[START Page text]

United States v. Fernandez-Toledo,
Following the court of appeals’ order, the district court ordered a hearing which was held on July 19, 1984. The United States filed a Motion for Protective Order, requesting that the defendants not be released from custody, and presented evidence and testimony in support of the motion. The district court denied the govern-merit’s motion. The order of the district court in its entirety stated:
THIS CAUSE having been referred back to this Court for proceedings consistent with Eleventh Circuit Court Case No. 83-5834 (Docket Item # 298), and this Court having considered the complete record through hearing and pleadings (Docket Items # 301, # 303, # 309-# 310) it is hereby
ORDERED AND ADJUDGED:
1. That the Government’s Motion for Protective Order is DENIED; and,
2. That pre-trial conditions of release announced in this Court’s order dated December 22, 1983 (Docket Item #23), are GRANTED as stated therein.
This appeal followed. 5 The United States maintains both that the district court’s denial of the government’s motion for a protective order is immediately appealable pursuant to 28 U.S.C. § 1291 and that the district court abused its discretion when it ordered the release of the appellees from custody despite the danger to the government's witnesses and their families.
The government’s contentions lack merit and this appeal is dismissed because we lack jurisdiction. As we said in our previous opinion in this case: “Accordingly, the United States cannot appeal in a criminal case without express Congressional authorization ... A government appeal from a bail determination is nowhere so authorized.”

[END Page text]
[START Recorded information]

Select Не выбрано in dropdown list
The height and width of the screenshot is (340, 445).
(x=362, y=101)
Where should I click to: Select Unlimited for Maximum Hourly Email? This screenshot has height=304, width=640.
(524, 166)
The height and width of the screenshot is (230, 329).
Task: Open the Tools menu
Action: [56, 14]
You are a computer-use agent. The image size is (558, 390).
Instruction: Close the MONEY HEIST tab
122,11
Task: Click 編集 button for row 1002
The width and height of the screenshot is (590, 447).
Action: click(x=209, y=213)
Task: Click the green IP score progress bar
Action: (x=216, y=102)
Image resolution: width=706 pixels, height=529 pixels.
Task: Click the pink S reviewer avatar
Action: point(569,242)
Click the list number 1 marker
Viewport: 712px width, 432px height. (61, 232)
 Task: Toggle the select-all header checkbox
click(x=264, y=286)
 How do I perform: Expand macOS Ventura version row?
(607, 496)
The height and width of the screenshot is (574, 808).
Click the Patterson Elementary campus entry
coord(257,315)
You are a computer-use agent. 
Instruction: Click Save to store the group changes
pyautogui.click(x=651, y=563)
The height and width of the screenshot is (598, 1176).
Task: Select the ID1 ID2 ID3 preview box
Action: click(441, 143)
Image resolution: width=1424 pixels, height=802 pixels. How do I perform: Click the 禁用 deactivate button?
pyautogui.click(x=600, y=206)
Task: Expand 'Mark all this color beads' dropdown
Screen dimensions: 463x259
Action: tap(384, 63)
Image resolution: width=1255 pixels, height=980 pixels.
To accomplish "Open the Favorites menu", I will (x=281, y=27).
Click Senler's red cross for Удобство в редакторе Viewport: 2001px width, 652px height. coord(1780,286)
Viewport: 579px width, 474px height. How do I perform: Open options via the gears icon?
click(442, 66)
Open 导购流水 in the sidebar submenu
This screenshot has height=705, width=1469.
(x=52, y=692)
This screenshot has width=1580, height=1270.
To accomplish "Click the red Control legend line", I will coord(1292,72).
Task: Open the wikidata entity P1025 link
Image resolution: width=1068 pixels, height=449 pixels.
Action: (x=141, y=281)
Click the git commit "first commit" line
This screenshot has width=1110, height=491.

[END Recorded information]

* Set tasks
A – Using the court opinion in United States v. Fernandez-Toledo, decide whether each statement agrees with it, answering yes or no and quoting the words that settle it: (i) The hearing was held on July 19, 1984. (ii) The district court granted the government's Motion for Protective Order. (iii) The appeal is dismissed for lack of jurisdiction.
B – Answer these questions from the court opinion in United States v. Fernandez-Toledo:
(i) Under which statute does the United States claim the denial of its motion is immediately appealable?
(ii) On what date was the order setting the pre-trial conditions of release issued?
(iii) What is the Eleventh Circuit case number that sent the matter back to the district court?
C – Carry on the court opinion in United States v. Fernandez-Toledo from the end of its last sentence.

* Exercise responses
A –
(i) Yes: "a hearing which was held on July 19, 1984"
(ii) No: "That the Government’s Motion for Protective Order is DENIED"
(iii) Yes: "this appeal is dismissed because we lack jurisdiction"

B –
(i) 28 U.S.C. § 1291
(ii) December 22, 1983
(iii) 83-5834

C –
We are cognizant of the fact that the Bail Act has been amended by the Comprehensive Crime Control Act of 1984, Pub.Law # 98-473, signed by the President and thus becoming effective on October 12, 1984. In addition to changing the conditions or combination of conditions that authorize release or detention of pretrial detainees, 18 U.S.C. § 3731 has been amended to permit the government as well as a detainee to appeal from a district court order either granting or denying bail.
We do not give retroactive effect to this change in the law. We are, however, mindful of the general rule that a new statute should apply to eases pending on the date of its enactment unless manifest injustice would result.
Bradley v. Richmond School Board,
DISMISSED.
Notes
. The 20-count RICO indictment charged seven named defendants (including the four who are parties to this appeal), in various combinations of persons, with violation of 18 U.S.C. §§ 2 (aiding and abetting), 201(d) (bribery), 371 (conspiracy), 1503 (obstruction of justice), 1952 (travel act), 1962(c) and (d) (conducting and participating in the affairs of an enterprise through a pattern of racketeering activity and conspiracy to do so), 21 U.S.C. §§ 841(a) (possession of in excess of 1,000 pounds of marijuana with intent to distribute), 846 (conspiracy), 848 (conducting a continuing criminal enterprise), 952(a) (importation) and 963 (conspiracy and attempt to import). Fernandez was charged in each count; Rodriguez was charged in 14 counts; Lahera was charged in nine counts; and Franjul was charged in three counts, including the RICO conspiracy count.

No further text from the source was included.